* _TASKS TO COMPLETE_
a – According to Zeugswetter Andreas SB in the Turkish locale bug thread, which system treats unquoted identifiers as US_ASCII?
b – Write the next part of the Turkish locale bug thread, starting after its last quoted line.

>> START SOURCE EXTRACT

Thread: AW: Re: [BUGS] Turkish locale bug

AW: Re: [BUGS] Turkish locale bug

From
Zeugswetter Andreas SB
Date:
> > Anyway, your proposal is just fine since we haven't decoupled these
> > things farther back in the server. But eventually we should hope to have
> > SQL_ASCII and other character sets enforced in context.
> 
> Now I'm confused.  Are you saying that we *should* treat identifier case
> under ASCII rules only?  That seems like a step backwards to me, but
> then I don't use any non-US locale myself...

I think we need to treat anything that is not quoted as US_ASCII,
iirc this is how Informix behaves. Users wanting locale aware identifiers
would need to double quote those, thus avoiding non ASCII case conversions
alltogether.

Andreas


Re: AW: Re: [BUGS] Turkish locale bug

From
Tom Lane
Date:
Zeugswetter Andreas SB  <ZeugswetterA@wien.spardat.at> writes:
>> Now I'm confused.  Are you saying that we *should* treat identifier case
>> under ASCII rules only?  That seems like a step backwards to me, but
>> then I don't use any non-US locale myself...

>> END SOURCE EXTRACT
>> START GIVEN INFORMATION

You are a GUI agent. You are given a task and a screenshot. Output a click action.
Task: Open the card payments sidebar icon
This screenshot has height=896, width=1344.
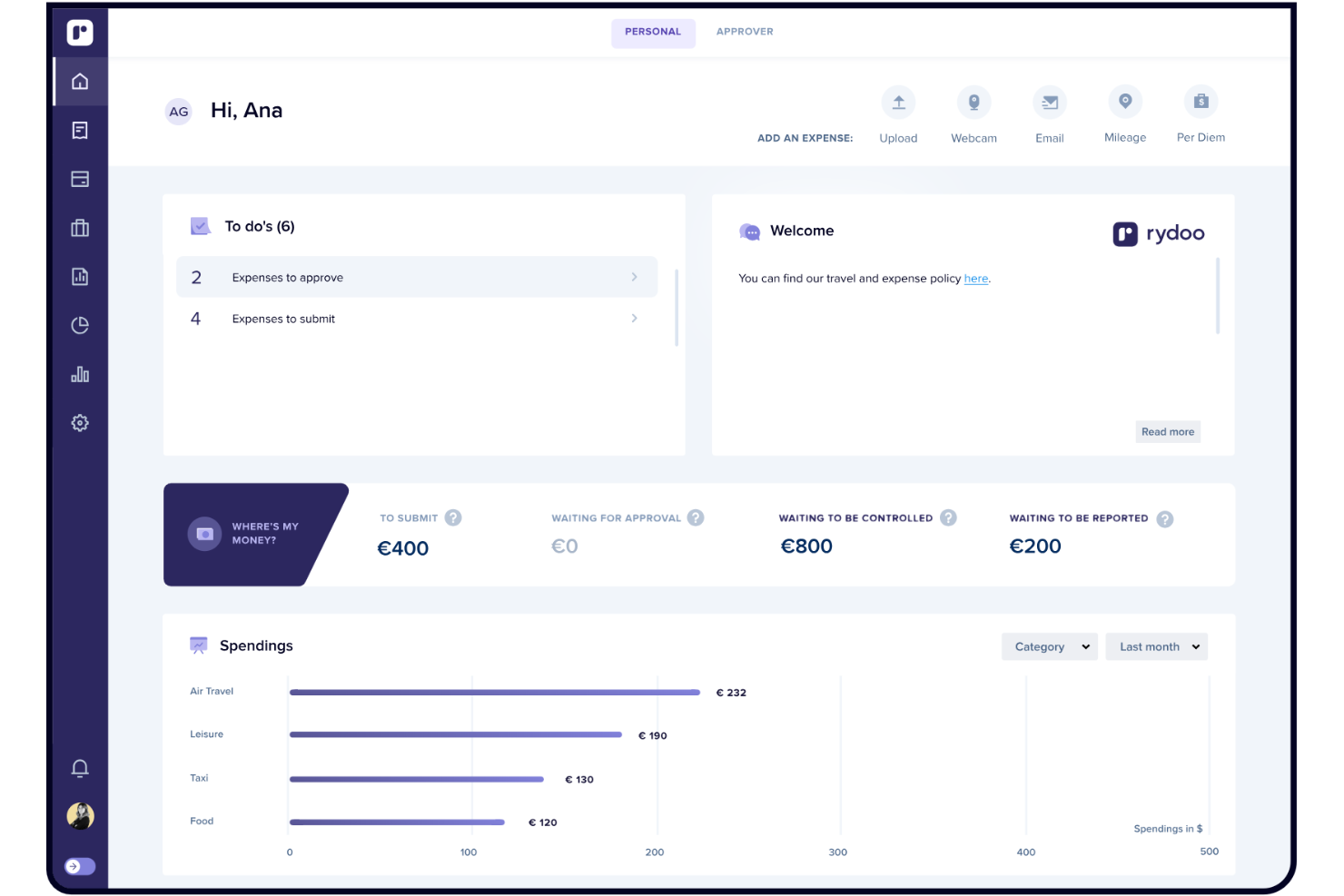(80, 179)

>> END GIVEN INFORMATION

* _RESPONSES TO THE TASKS_
a – Informix

b –
> I think we need to treat anything that is not quoted as US_ASCII,
> iirc this is how Informix behaves. Users wanting locale aware identifiers
> would need to double quote those, thus avoiding non ASCII case conversions
> alltogether.

I dug into the SQL99 spec, and I find it appears to have different rules
for identifier folding than for keyword recognition.  Section 5.2 syntax
rules 1-12 make it perfectly clear that they have an expansive idea of
what characters are allowed in identifiers (most of Unicode, it looks
like ;-)).  They also define the case-normalized form of an identifier
in terms of Unicode case translations (rule 21).  But they then say
       28) For the purposes of identifying <key word>s, any <simple Latin           lower case letter> contained in a
candidate<key word> shall           be effectively treated as the corresponding <simple Latin upper           case
letter>.

It appears to me that to implement the SQL99 rules correctly in a non-C
locale, we need to do casefolding twice.  First, casefold only 'A'..'Z'
and test to see if we have a keyword.  If not, do the casefolding again
using isupper/tolower to produce the normalized form of the identifier.

This would solve Sezai's problem without adding a special case for
Turkish, and it doesn't seem unreasonably slow.  Anyone object to it?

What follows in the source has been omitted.